How Thriving Firms Threaten the Future of Work

by Jan Eeckhout

Pub Date: June 1st, 2021
ISBN: 978-0-691-21447-4
Publisher: Princeton Univ.

A sharply argued thesis that one effect of all-powerful corporations is the suppression of wages for working people across the board.

Productivity has risen markedly since 1980, writes Barcelona-based economist Eeckhout, “yet what most workers get in exchange for producing that output has not kept up.” Indeed, wages have fallen, especially for “unskilled workers” and those without a college education. Even skilled professionals are losing ground.
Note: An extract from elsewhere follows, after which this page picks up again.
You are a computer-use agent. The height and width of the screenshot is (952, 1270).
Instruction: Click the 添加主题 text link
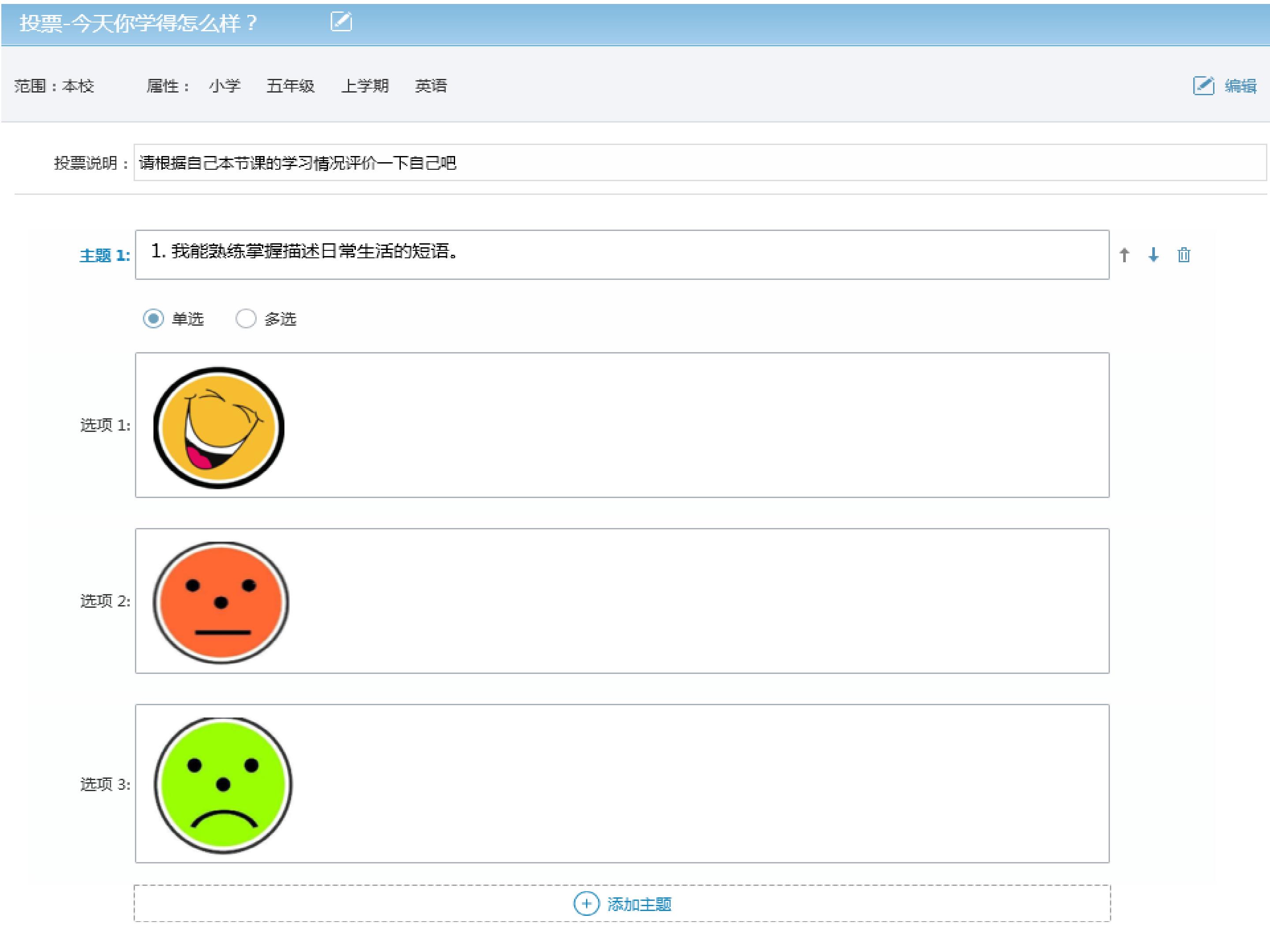(639, 904)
Meanwhile, corporations such as Amazon and Google have become near monopolies. The labor share of the economy, as Eeckhout puts it formally—though this book requires no background in economics to understand—was about 65% in 1980 and is below 58% today. “A decline of seven percentage points—or 10 percent—may seem tiny,” he adds, “but that includes the earnings of…top earners, and not just the low-paid workers.” Given the inequalities in today’s winner-take-all economy, workers understandably feel that they have no stake in the game and no vested interest in seeing that the system is maintained, giving rise to political unrest. In a novel, intriguing argument, Eeckhout holds that Amazon and other monopolies could well afford to lower their costs, which would mean more volume, yet they keep their prices high in order to curb demand and keep labor costs down while maintaining market power. The author notes that whereas the two largest retailers before the Depression, Sears and A&P, had a market share of just 3%, Walmart and Amazon today “account for 15 percent of retail sales.” Yet antitrust regulators, as well as politicians of all stripes, are silent. Eeckhout proposes that existing antitrust laws be brought to bear to force higher wages as well as to pry data from the hands of corporations and back into the purview of the consumers who generate it.

A provocative case, and one that those who feel undervalued in the present economy will surely appreciate.